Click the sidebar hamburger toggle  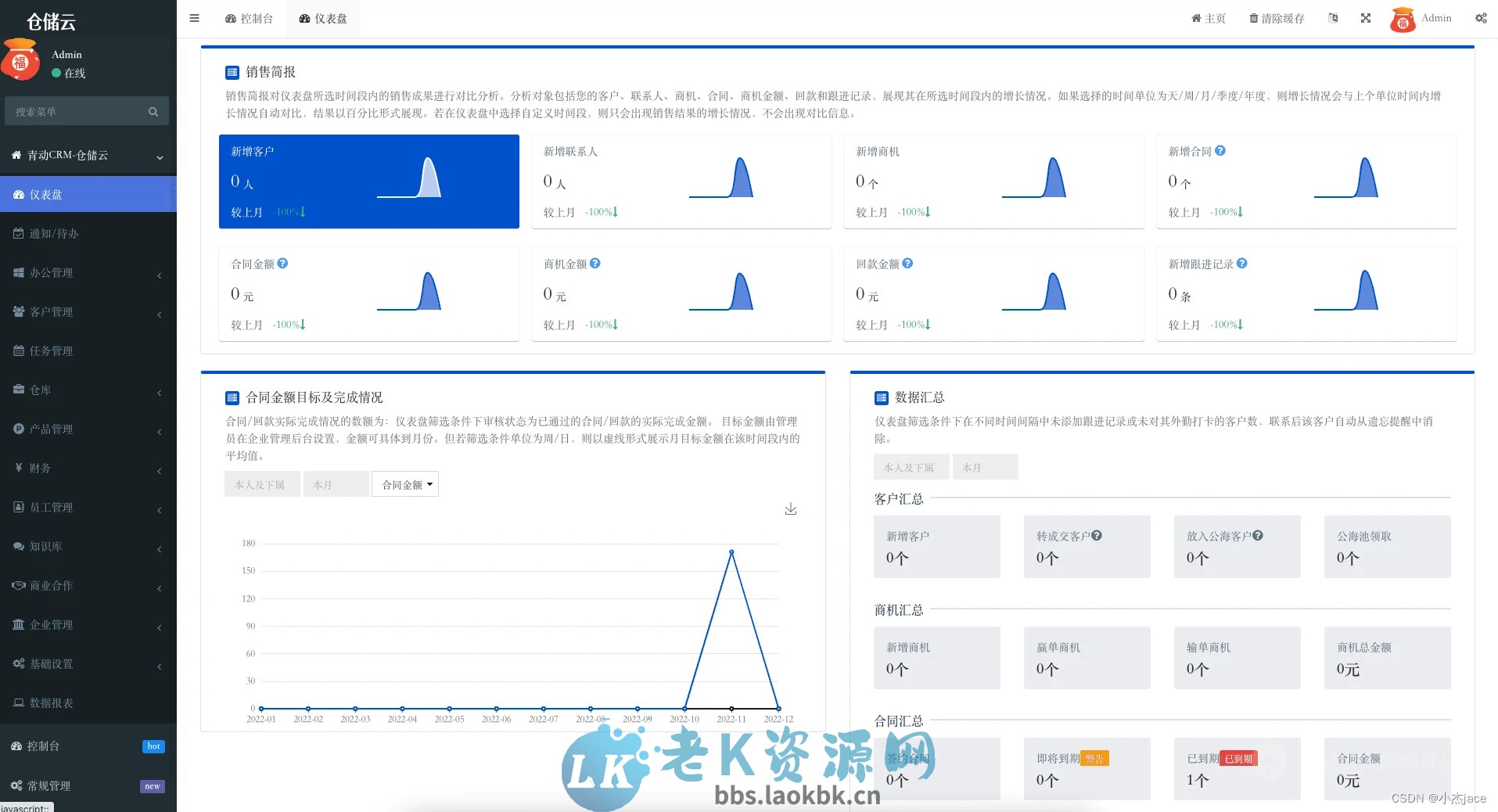point(194,18)
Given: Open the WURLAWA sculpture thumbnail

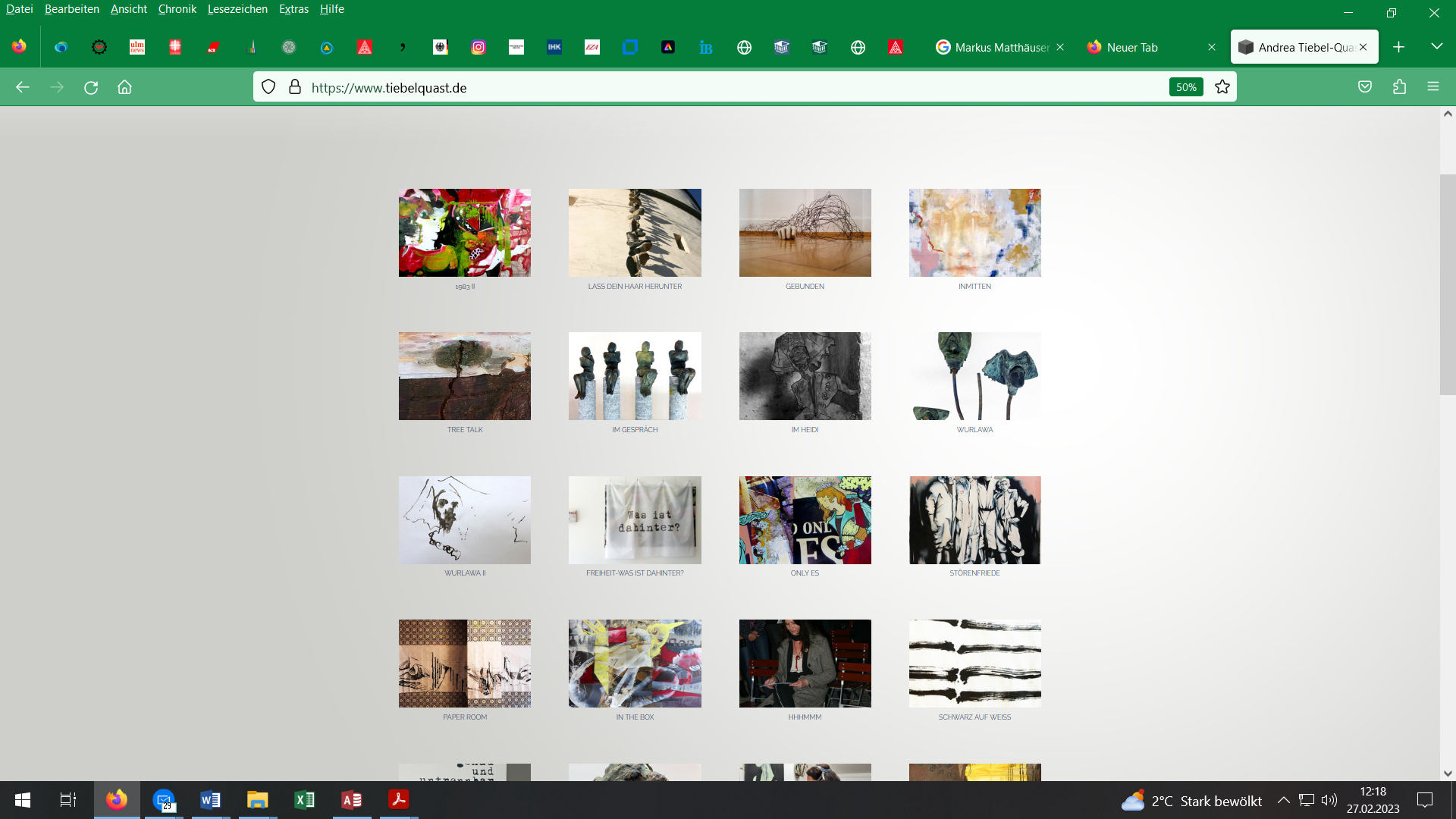Looking at the screenshot, I should coord(974,376).
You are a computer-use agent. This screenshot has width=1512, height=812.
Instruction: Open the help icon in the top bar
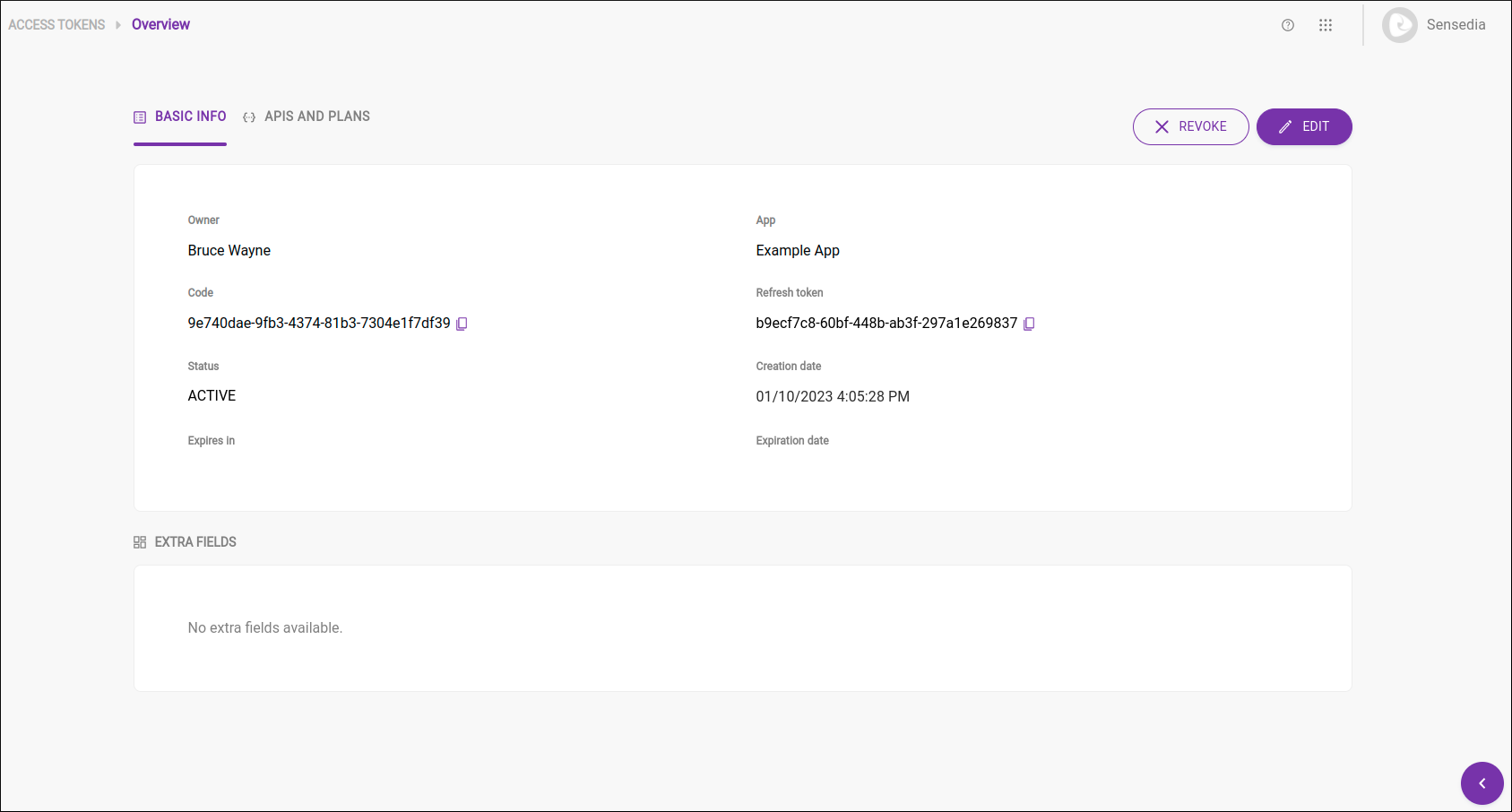[1288, 25]
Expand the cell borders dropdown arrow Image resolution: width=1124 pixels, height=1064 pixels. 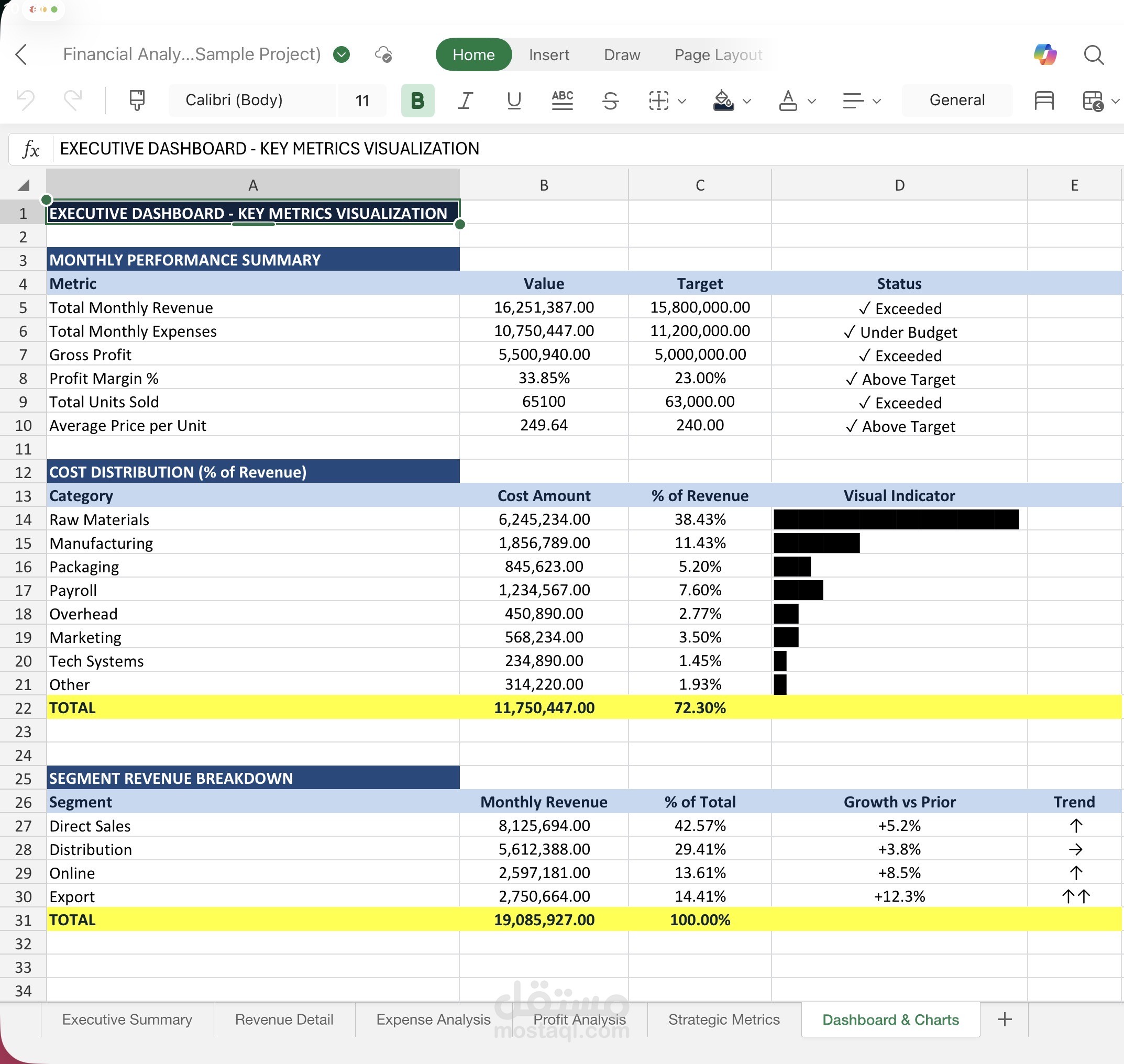click(x=682, y=102)
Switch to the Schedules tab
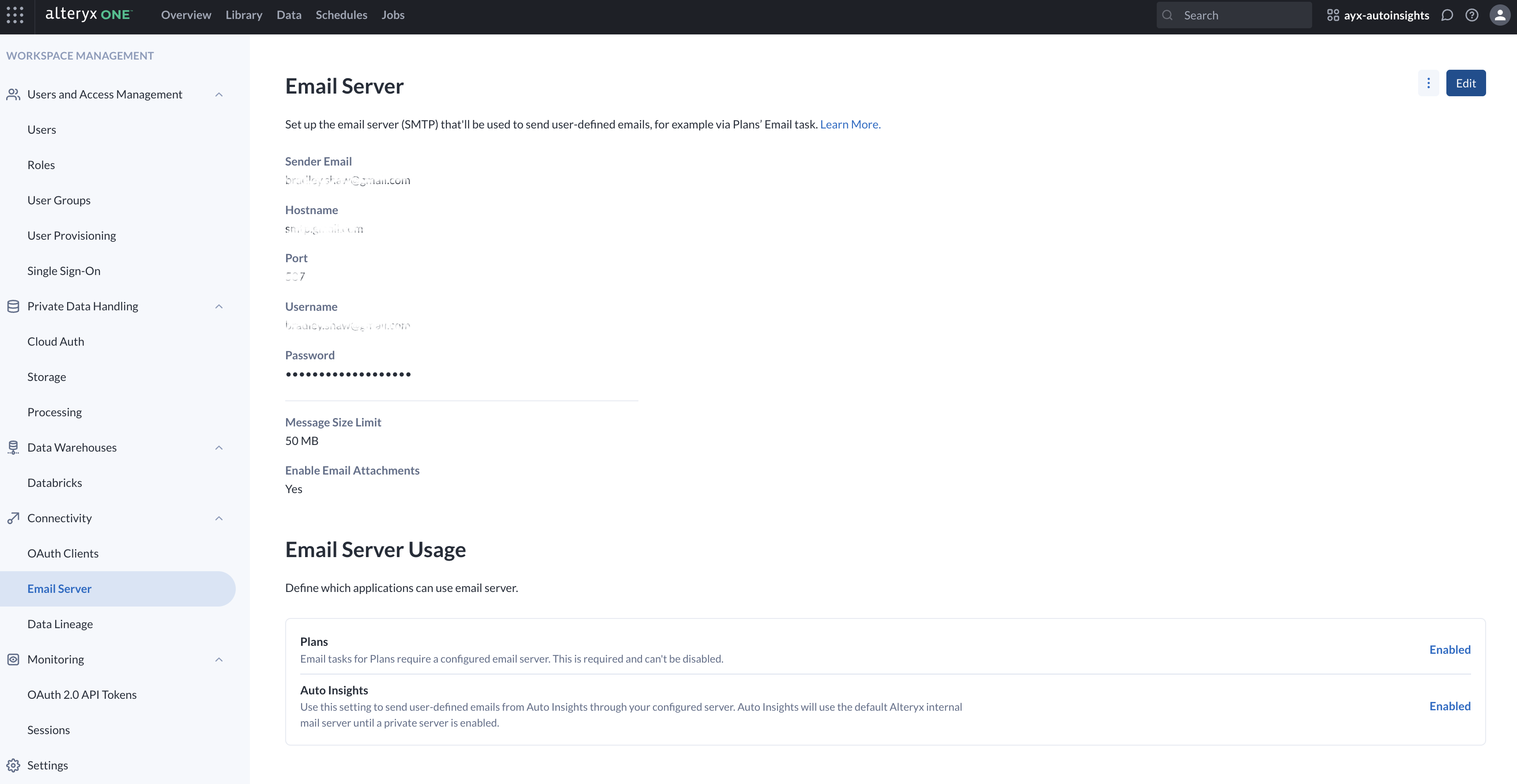 tap(341, 15)
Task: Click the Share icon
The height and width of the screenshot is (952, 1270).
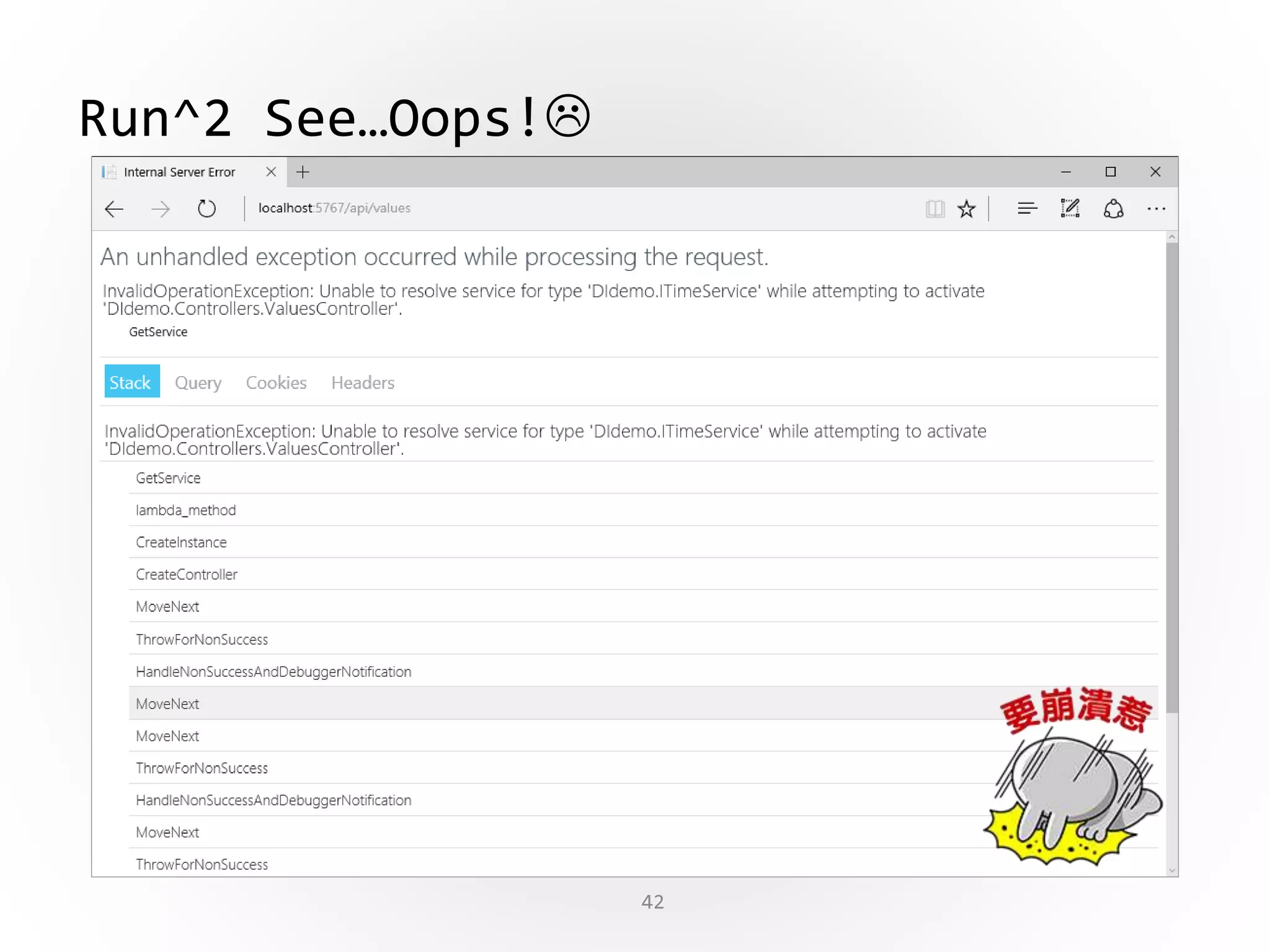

—————

_Task_
Only one thing is required: an exact printout of the lines from the line containing "Switch to the Schedules tab" through the last line of the records, pictures excluded.

_Output of the exercise_
Switch to the Schedules tab
 tap(341, 15)
Task: Click the Share icon
The height and width of the screenshot is (952, 1270).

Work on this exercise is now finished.